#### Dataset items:
*****

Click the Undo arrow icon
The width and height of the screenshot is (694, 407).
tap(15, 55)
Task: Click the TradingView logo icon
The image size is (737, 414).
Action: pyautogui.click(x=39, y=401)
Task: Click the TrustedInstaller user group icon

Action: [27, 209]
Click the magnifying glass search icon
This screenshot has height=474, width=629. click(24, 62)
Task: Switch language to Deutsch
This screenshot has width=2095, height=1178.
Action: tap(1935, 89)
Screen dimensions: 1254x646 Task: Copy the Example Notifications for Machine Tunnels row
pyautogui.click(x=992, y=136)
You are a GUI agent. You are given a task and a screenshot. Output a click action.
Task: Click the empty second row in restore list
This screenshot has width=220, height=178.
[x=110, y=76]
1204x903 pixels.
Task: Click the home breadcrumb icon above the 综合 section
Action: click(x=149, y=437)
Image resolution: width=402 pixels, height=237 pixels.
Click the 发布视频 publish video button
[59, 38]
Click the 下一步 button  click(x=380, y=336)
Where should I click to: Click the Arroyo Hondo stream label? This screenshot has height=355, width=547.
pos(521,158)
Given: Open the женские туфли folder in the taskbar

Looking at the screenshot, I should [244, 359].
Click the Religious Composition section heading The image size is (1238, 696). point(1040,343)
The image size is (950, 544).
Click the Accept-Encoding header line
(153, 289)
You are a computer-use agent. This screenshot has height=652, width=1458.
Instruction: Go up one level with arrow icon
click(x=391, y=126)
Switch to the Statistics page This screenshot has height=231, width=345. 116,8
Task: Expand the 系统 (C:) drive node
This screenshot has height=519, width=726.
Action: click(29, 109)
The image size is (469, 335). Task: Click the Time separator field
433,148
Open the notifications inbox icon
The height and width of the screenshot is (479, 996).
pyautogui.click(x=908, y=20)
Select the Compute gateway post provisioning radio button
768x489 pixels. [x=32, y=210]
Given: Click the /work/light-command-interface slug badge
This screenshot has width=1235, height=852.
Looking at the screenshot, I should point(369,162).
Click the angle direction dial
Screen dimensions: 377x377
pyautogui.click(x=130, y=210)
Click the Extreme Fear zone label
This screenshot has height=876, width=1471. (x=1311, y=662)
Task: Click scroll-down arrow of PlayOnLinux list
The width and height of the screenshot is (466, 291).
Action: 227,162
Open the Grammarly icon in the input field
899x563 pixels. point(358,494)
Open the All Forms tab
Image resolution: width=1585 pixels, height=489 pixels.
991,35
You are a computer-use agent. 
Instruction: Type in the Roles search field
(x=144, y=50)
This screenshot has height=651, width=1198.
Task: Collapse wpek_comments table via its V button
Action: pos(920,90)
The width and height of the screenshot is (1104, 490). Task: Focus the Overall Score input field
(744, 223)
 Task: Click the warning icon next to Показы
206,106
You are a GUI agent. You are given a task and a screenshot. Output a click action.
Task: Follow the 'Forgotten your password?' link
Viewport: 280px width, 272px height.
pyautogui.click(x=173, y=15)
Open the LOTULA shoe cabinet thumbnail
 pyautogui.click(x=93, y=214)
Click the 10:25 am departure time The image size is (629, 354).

*****

#### REQUIREMENT:
Render the data above as a JSON list of strings, one string per line, starting with the line that contains "Switch to the" and continuing through the line that contains "pyautogui.click(x=908, y=20)". Leave out blank lines and include no other lines.

#### TASK RESPONSE:
[
  "Switch to the Statistics page This screenshot has height=231, width=345. 116,8",
  "Task: Expand the 系统 (C:) drive node",
  "This screenshot has height=519, width=726.",
  "Action: click(29, 109)",
  "The image size is (469, 335). Task: Click the Time separator field",
  "433,148",
  "Open the notifications inbox icon",
  "The height and width of the screenshot is (479, 996).",
  "pyautogui.click(x=908, y=20)"
]